Die politische Seite
Der stellvertretende griechische Regierungschef Kostis Chatzidakis stellte angesichts dieser Entwicklungen fest, dass der „Weg für finanzielle Unterstützung auch über Athen läuft“. Gleichzeitig sprach er von einer „chaotischen Situation“. Migrationsminister Plevris erklärte, dass man Libyen helfen werde, „die illegalen Migranten zu behalten“ und unterstützend dazu beitragen werde, dass die Betreffenden in ihre Heimatländer repatriiert werden.
Mit Bezug auf Bengasi sprach Regierungssprecher Pavlos Marinakis von einem „beispiellosen Vorfall“, der sich dort in dieser Woche abgespielt habe. In einem Interview beschrieb er einen regelrechten Menschenhandel.
„Diplomatisches Fiasko“
Die Regierungen im Osten und Westen Libyens sind verfeindete Rivalen. Griechenland bemüht sich darum, mit beiden Seiten in den Dialog zu treten. So hatte sich der militärische Befehlshaber Haftar noch am Sonntag in Bengasi mit dem griechischen Außenminister Jorgos Gerapetritis getroffen.
Die international anerkannte Regierung in Tripolis hat wiederum mit der Türkei ein Memorandum über eine gemeinsame Ausschließliche Wirtschaftszone vereinbart. Athen verurteilt dieses Abkommen als illegal, auch die Regierung in Bengasi akzeptiert dieses Memorandum nicht. Die Führung in Bengasi wiederum steht Russland nahe.
Millionen Immigranten
Unterdessen haben sich an der Küste Libyens mehrere Millionen Menschen versammelt, die auf eine illegale Überfahrt nach Europa warten. Besonders bedroht von einem starken Zustrom an Immigranten ist die griechische Insel Kreta. Allein am Mittwochmorgen waren dort 520 Asylsuchende angekommen. An einer entsprechenden Rettungsaktion 17 Seemeilen südlich der Kleininsel Gavdos hatte sich u. a. auch die Europäische Agentur für die Grenz- und Küstenwache (Frontex) beteiligt.
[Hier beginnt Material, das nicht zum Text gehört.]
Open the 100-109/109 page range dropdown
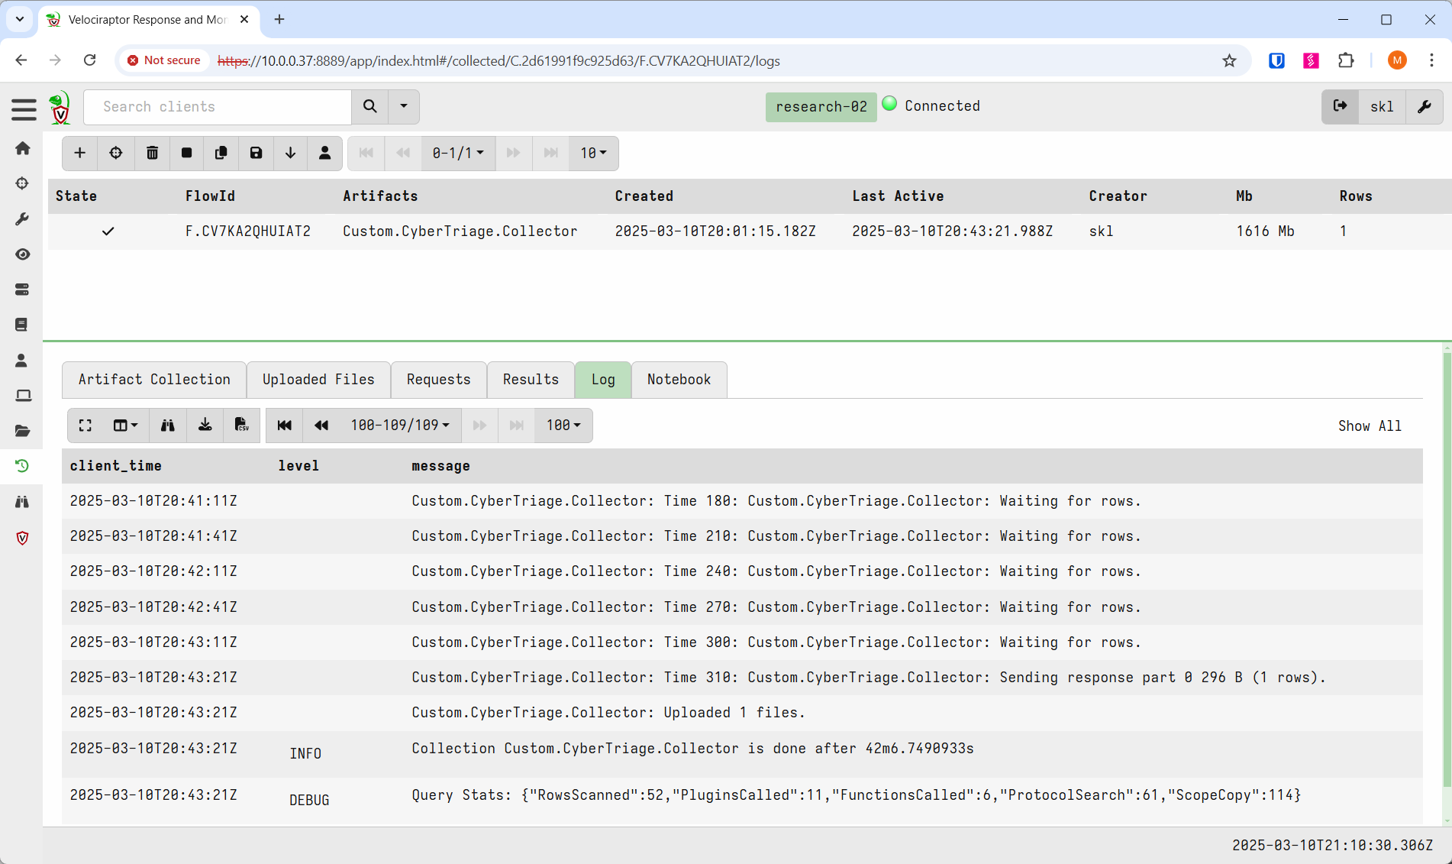 point(398,426)
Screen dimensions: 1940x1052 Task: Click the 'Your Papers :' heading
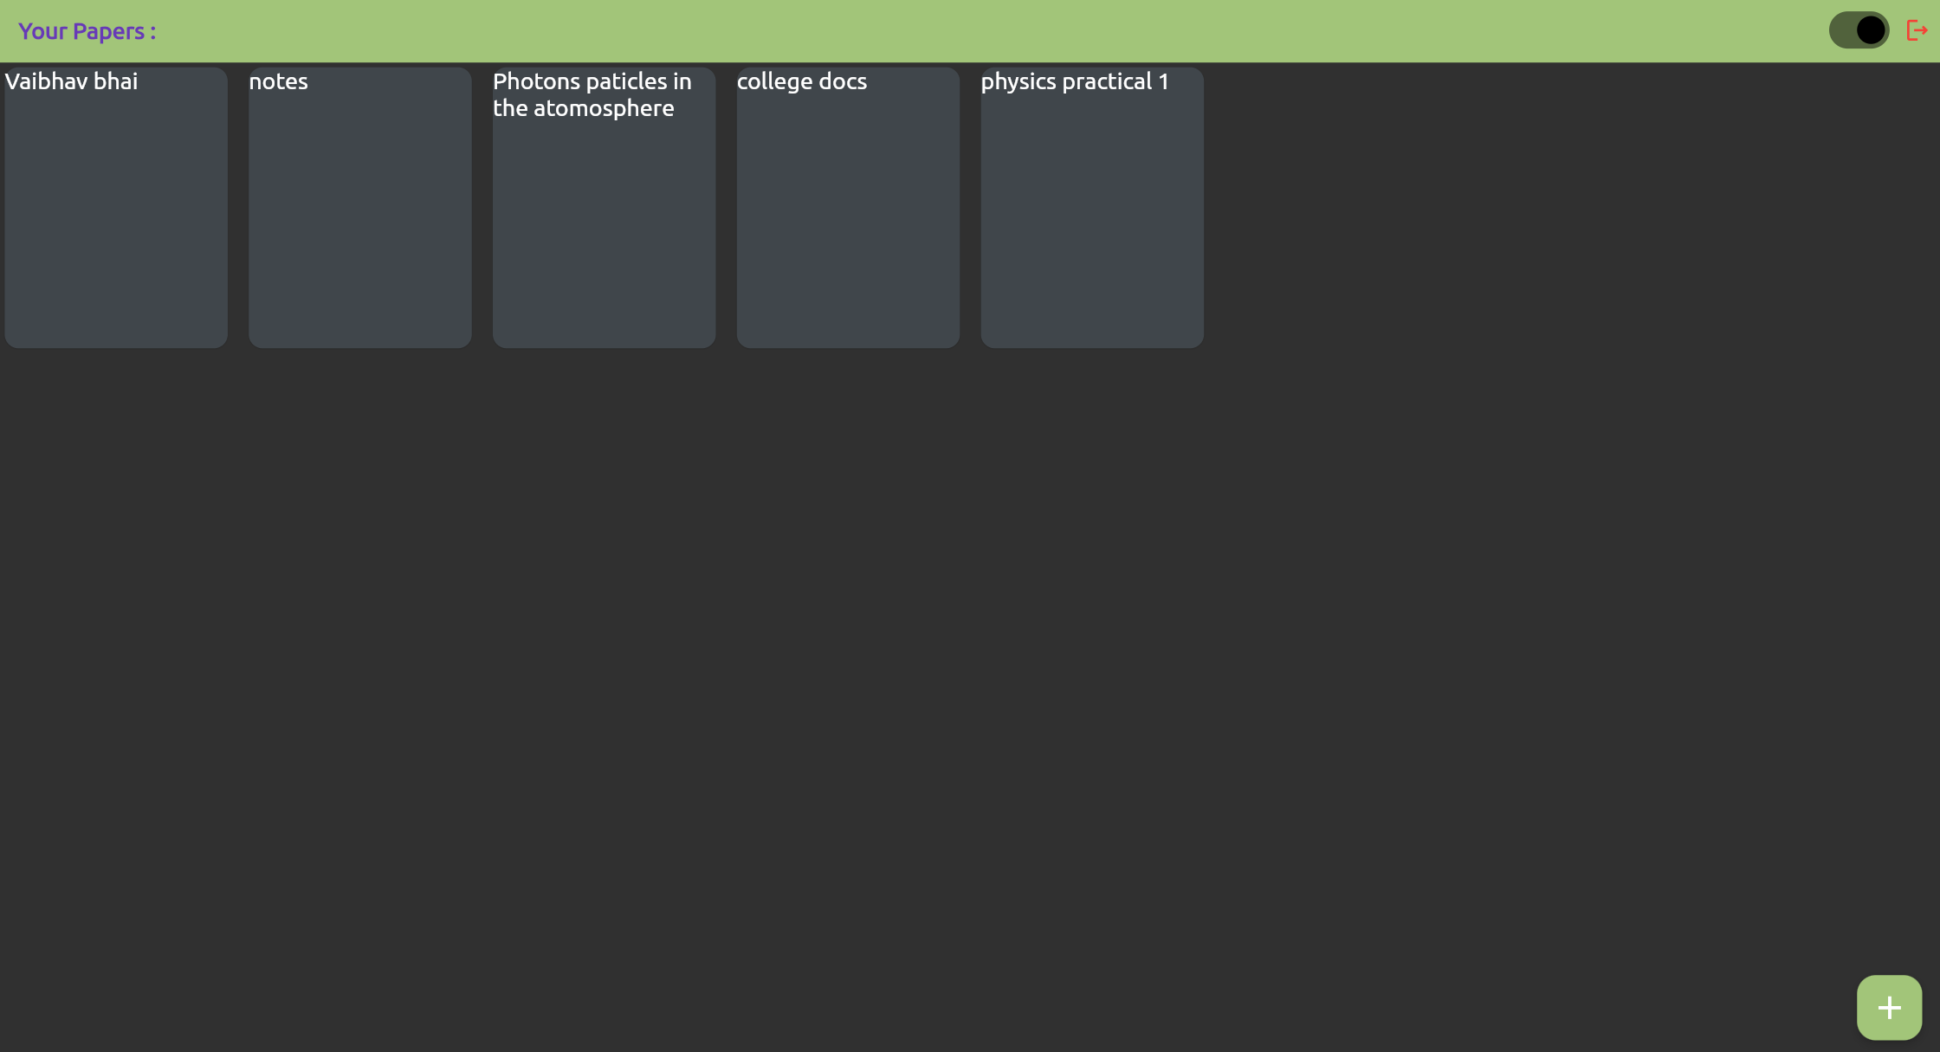87,31
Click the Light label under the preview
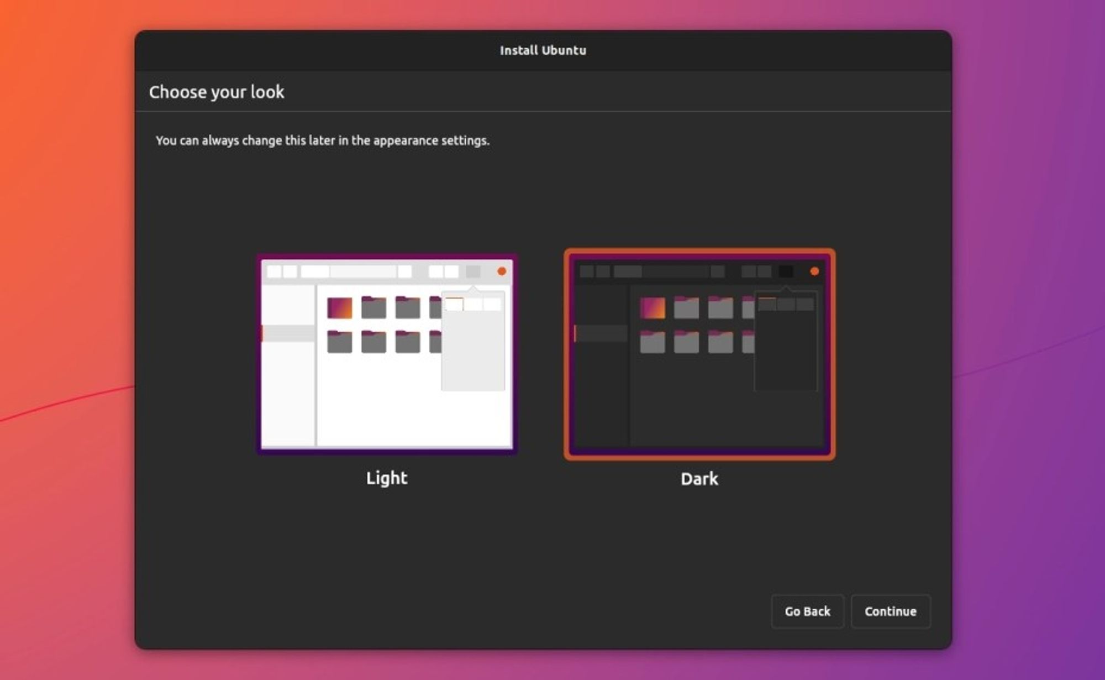Viewport: 1105px width, 680px height. pyautogui.click(x=386, y=478)
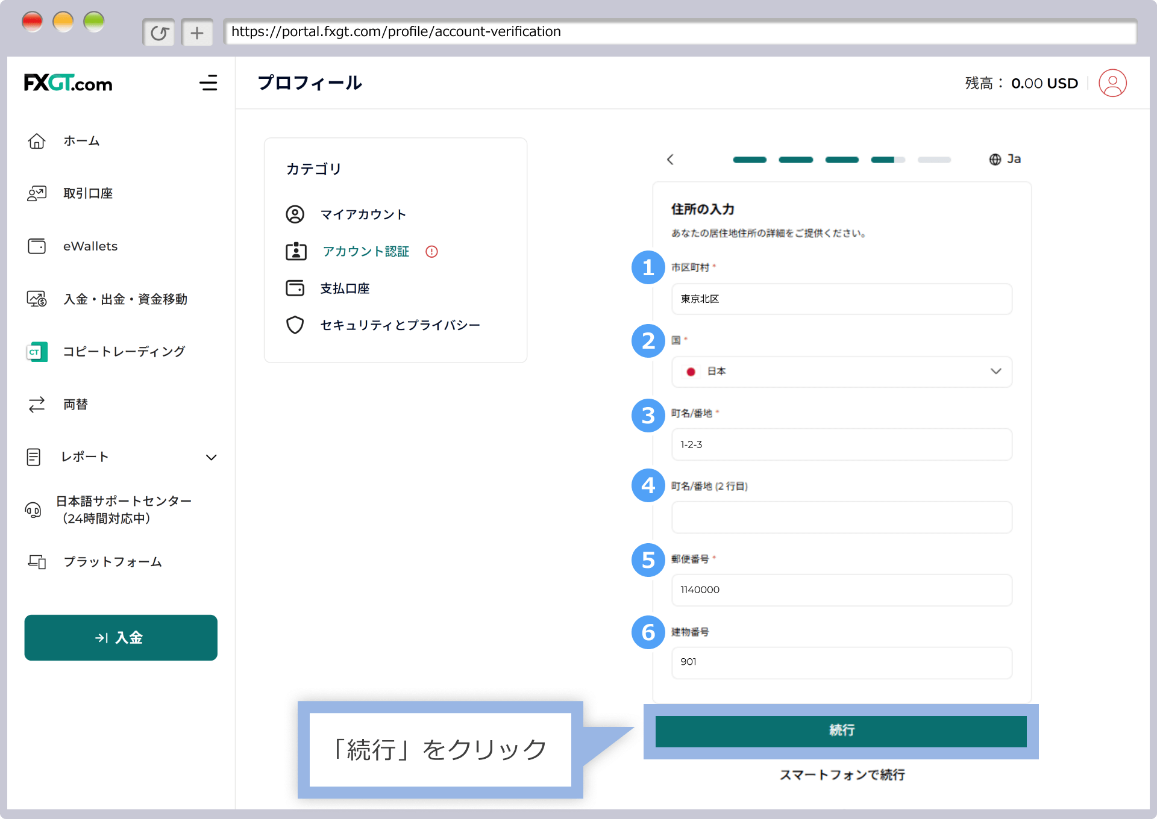This screenshot has width=1157, height=819.
Task: Click the warning icon next to アカウント認証
Action: pos(431,252)
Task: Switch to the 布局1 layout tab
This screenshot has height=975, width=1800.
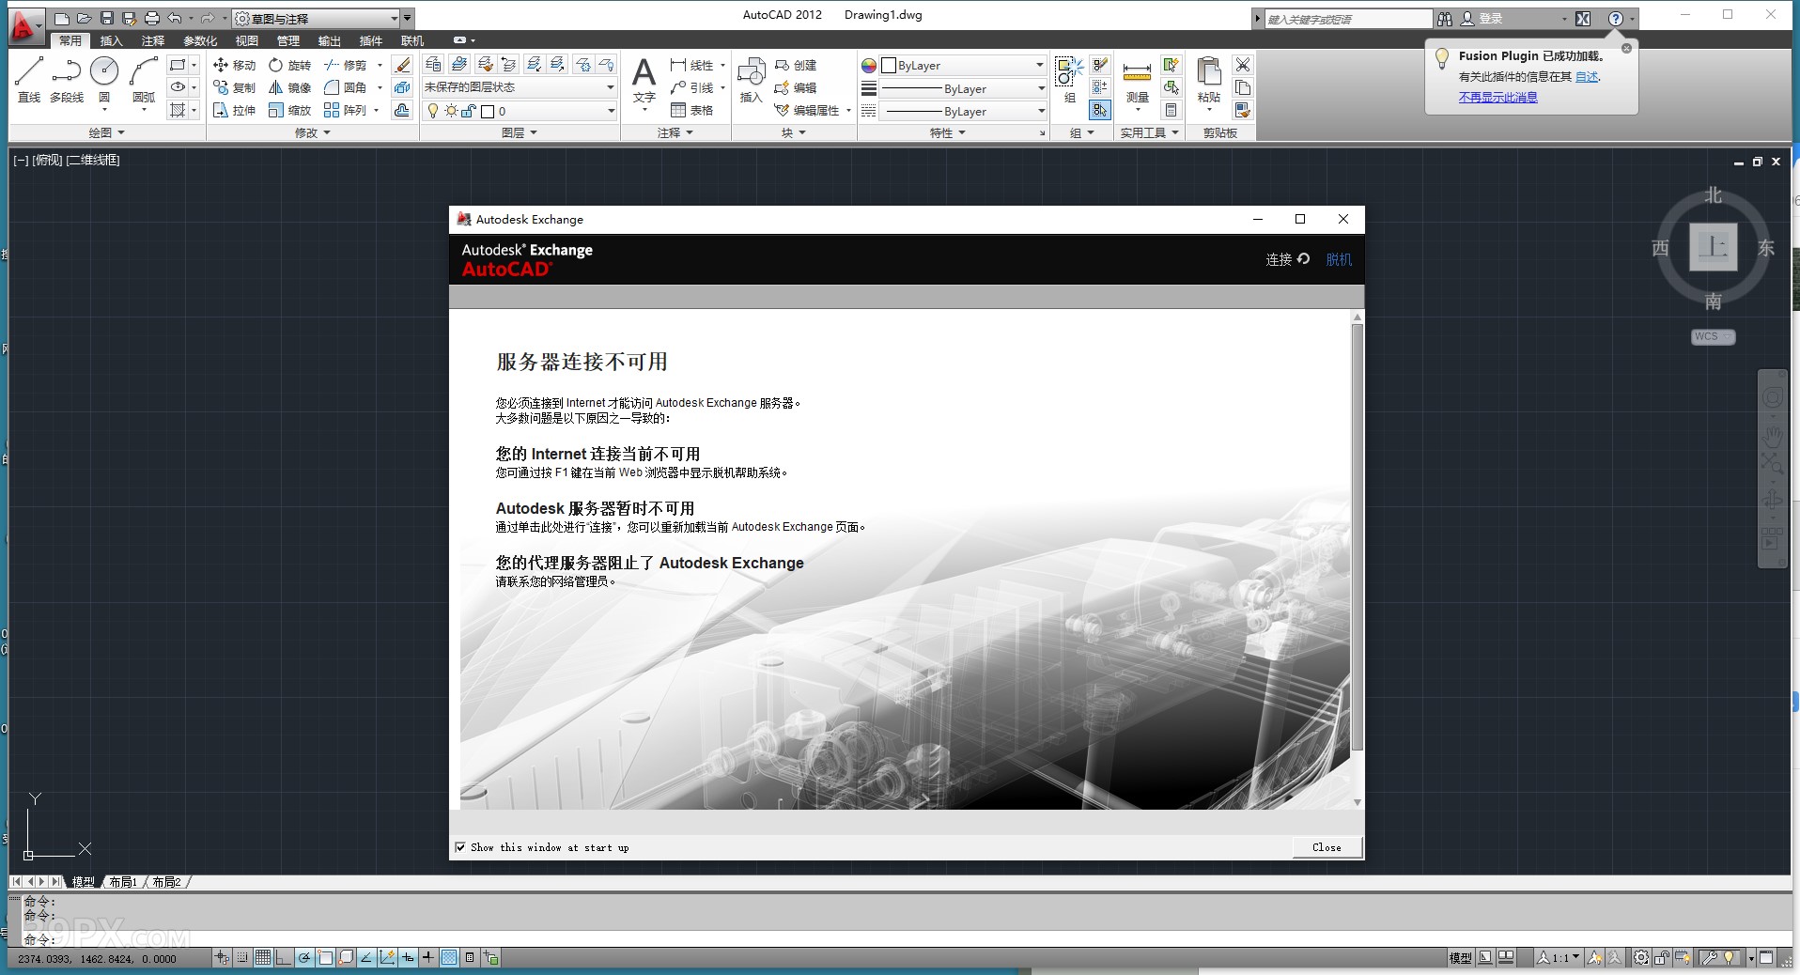Action: tap(123, 882)
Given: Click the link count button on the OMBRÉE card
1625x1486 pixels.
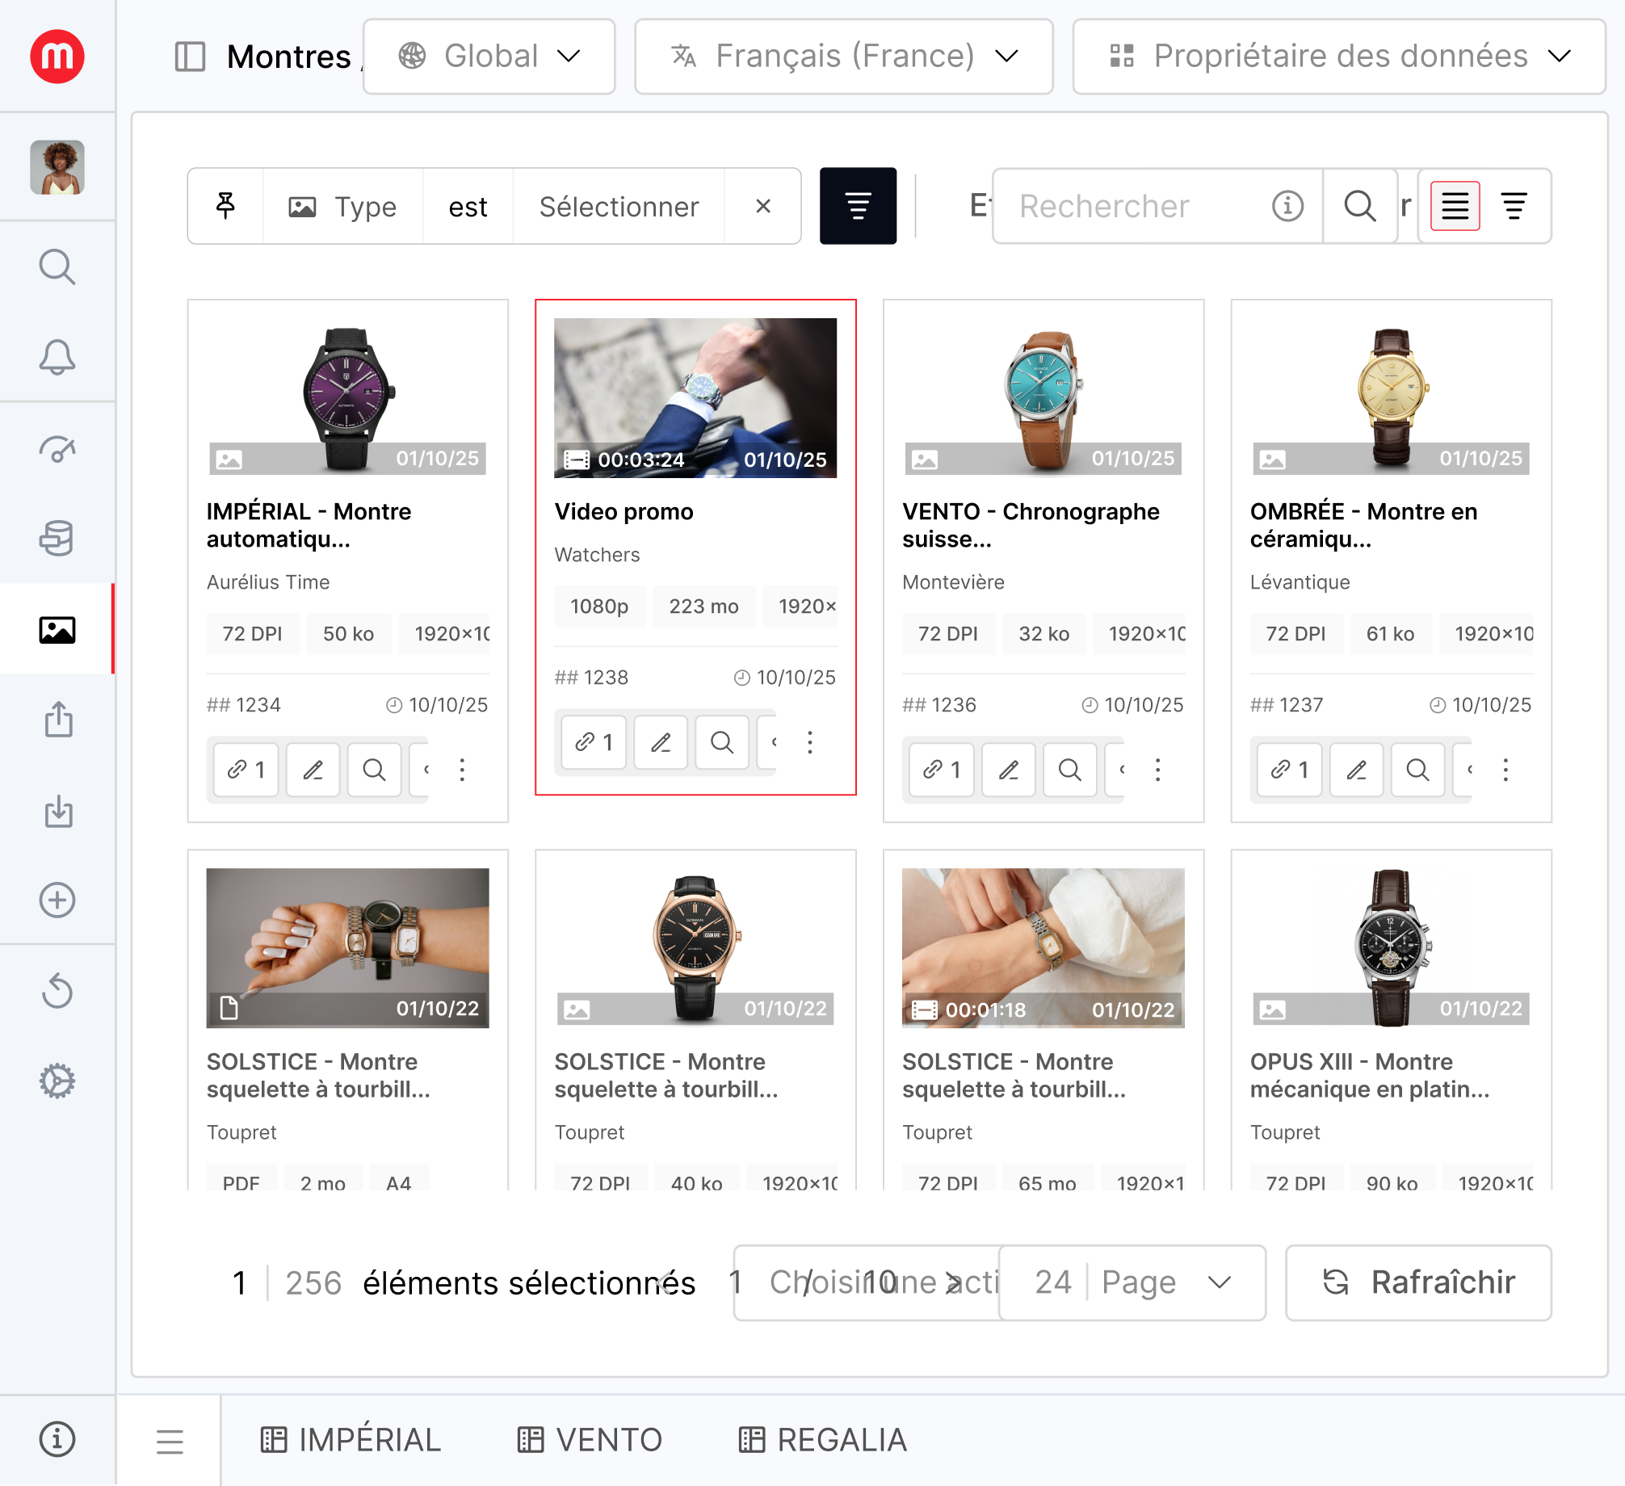Looking at the screenshot, I should (x=1289, y=770).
Die Großinsel im Süden Griechenlands ist mit der sich abzeichnenden Situation überfordert: Es gibt weder ausreichend Unterkünfte für die ankommenden Menschen; auch ihre Weiterreise auf das griechische Festland gestaltet sich kompliziert – vor allem sind angesichts der Sommerferien derzeit auch viele Touristen unterwegs.
Um dieser Situation entgegenzusteuern, will die EU eine Lösung mit Libyen aushandeln, damit sich die Immigranten gar nicht erst auf die gefährliche Reise über das Meer nach Europa begeben. Damit dieses Ziel erreicht wird, will die EU beachtliche Finanzmittel zur Verfügung stellen. (Griechenland Zeitung / Elisa Hübel)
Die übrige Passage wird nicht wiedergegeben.